Methods for building networks from bibliographic data.
Each network relies on certain meta data in the Paper associated with each document. Often we wish to construct a network with nodes representing these documents and edges representing relationships between those documents, but this is not always the case.
Where it is the case, it is recommended but not required that nodes are represented by an identifier from {ayjid, wosid, pmid, doi}. Each has certain benefits. If the documents to be networked come from a single database source such as the Web of Science, wosid is most appropriate. If not, using doi will result in a more accurate, but also more sparse network; while ayjid will result in a less accurate, but more complete network.
Any type of meta data from the Paper may be used as an identifier, however.
We use “head” and “tail” nomenclature to refer to the members of a directed edge (x,y), x -> y, xy, etc. by calling x the “tail” and y the “head”.

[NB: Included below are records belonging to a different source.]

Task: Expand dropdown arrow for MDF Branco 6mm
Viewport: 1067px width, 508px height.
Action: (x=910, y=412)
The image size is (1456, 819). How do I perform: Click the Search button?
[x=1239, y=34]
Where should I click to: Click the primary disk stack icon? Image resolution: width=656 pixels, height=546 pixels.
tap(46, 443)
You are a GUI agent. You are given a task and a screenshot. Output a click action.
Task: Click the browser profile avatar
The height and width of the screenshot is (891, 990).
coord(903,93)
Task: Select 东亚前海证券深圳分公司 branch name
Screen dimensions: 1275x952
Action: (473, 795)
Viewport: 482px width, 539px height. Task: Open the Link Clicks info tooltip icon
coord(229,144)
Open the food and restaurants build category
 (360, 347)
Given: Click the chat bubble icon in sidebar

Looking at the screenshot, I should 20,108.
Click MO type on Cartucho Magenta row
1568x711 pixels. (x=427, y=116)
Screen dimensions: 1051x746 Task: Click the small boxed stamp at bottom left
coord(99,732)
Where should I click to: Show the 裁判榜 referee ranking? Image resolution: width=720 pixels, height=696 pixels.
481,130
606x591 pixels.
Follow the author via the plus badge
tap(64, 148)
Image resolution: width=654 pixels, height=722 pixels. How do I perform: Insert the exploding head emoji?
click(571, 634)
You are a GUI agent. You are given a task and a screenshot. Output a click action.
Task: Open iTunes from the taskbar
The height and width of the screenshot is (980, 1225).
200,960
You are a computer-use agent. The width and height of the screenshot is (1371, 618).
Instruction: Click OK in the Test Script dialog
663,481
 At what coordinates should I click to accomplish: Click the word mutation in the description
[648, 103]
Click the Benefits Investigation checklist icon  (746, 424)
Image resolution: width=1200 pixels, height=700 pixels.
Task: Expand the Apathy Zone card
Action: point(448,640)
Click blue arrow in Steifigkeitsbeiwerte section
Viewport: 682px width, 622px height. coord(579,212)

authors | Methods for generating networks in which authors are vertices. |
helpers | Helper functions for generating networks. |
papers | Methods for generating networks in which papers are vertices. |
terms | Methods for building networks from terms in bibliographic records. |
topics | Build networks from topics in a topic model. |
Methods for generating networks in which authors are vertices.
author_cocitation(papers[, threshold]) | Generates an author co-citation network; edges indicate co-citation of authors’ papers. |
author_coinstitution(Papers[, threshold]) | Generate a co-institution graph, where edges indicate shared affiliation. |
author_institution(Papers[, edge_attribs]) | Generate a bi-partite graph connecting authors and their institutions. |
author_papers(papers[, node_id, paper_attribs]) | Generate an author_papers network NetworkX directed graph. |
coauthors(papers[, threshold, edge_attribs, ...]) | Generate a co-author network. |
Generates an author co-citation network; edges indicate co-citation of authors’ papers.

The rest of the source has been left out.